** Directive **
Find each line in the records that contains the word "screenshot" with the same capitalization, and copy those lines.
┌─ Records provided
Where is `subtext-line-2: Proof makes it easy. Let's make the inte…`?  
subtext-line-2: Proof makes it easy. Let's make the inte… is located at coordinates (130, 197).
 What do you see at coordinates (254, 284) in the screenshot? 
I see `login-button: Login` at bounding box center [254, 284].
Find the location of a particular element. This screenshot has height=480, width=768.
└─
** Solution for this exercise **
 What do you see at coordinates (254, 284) in the screenshot? 
Find the location of a particular element. This screenshot has height=480, width=768.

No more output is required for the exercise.